(Dataset entries)
▽
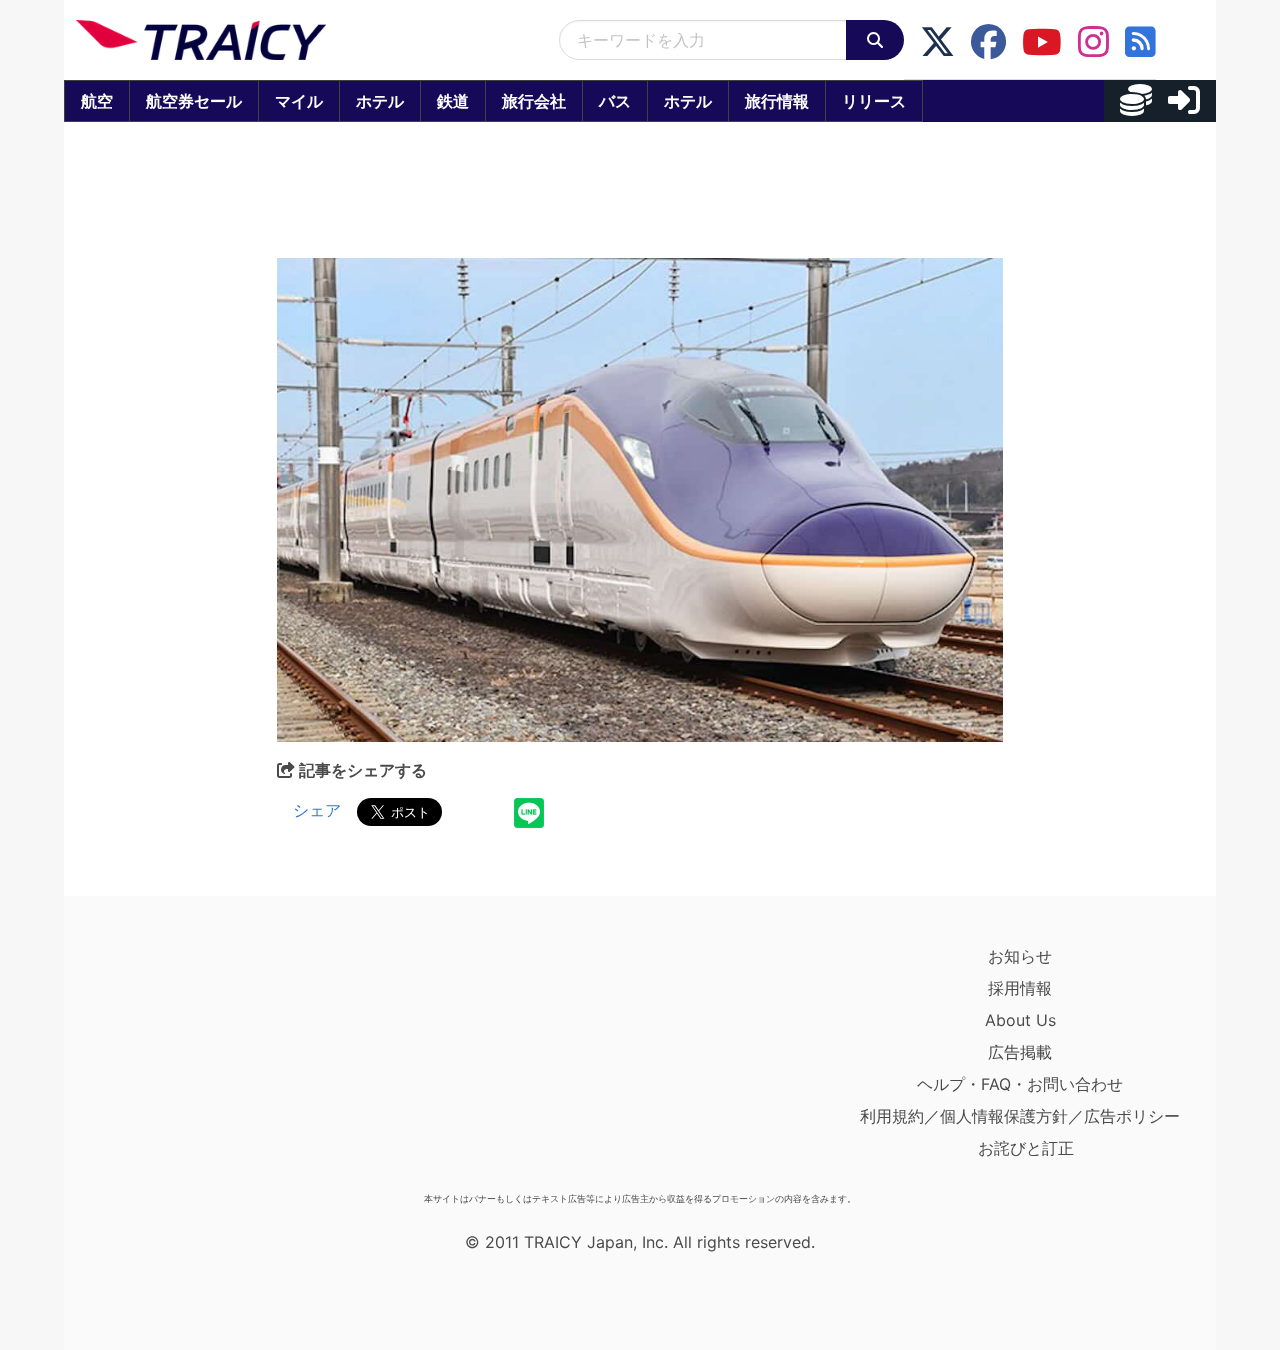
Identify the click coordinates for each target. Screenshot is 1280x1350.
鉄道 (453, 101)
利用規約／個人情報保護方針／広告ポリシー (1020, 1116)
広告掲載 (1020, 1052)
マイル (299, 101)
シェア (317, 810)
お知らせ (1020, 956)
△
> [Work instruction]
Without the pictures, restate each entry exactly.

> [Written solution]
Identify the click coordinates for each target. Screenshot is 1280x1350.
鉄道 (453, 101)
利用規約／個人情報保護方針／広告ポリシー (1020, 1116)
広告掲載 (1020, 1052)
マイル (299, 101)
シェア (317, 810)
お知らせ (1020, 956)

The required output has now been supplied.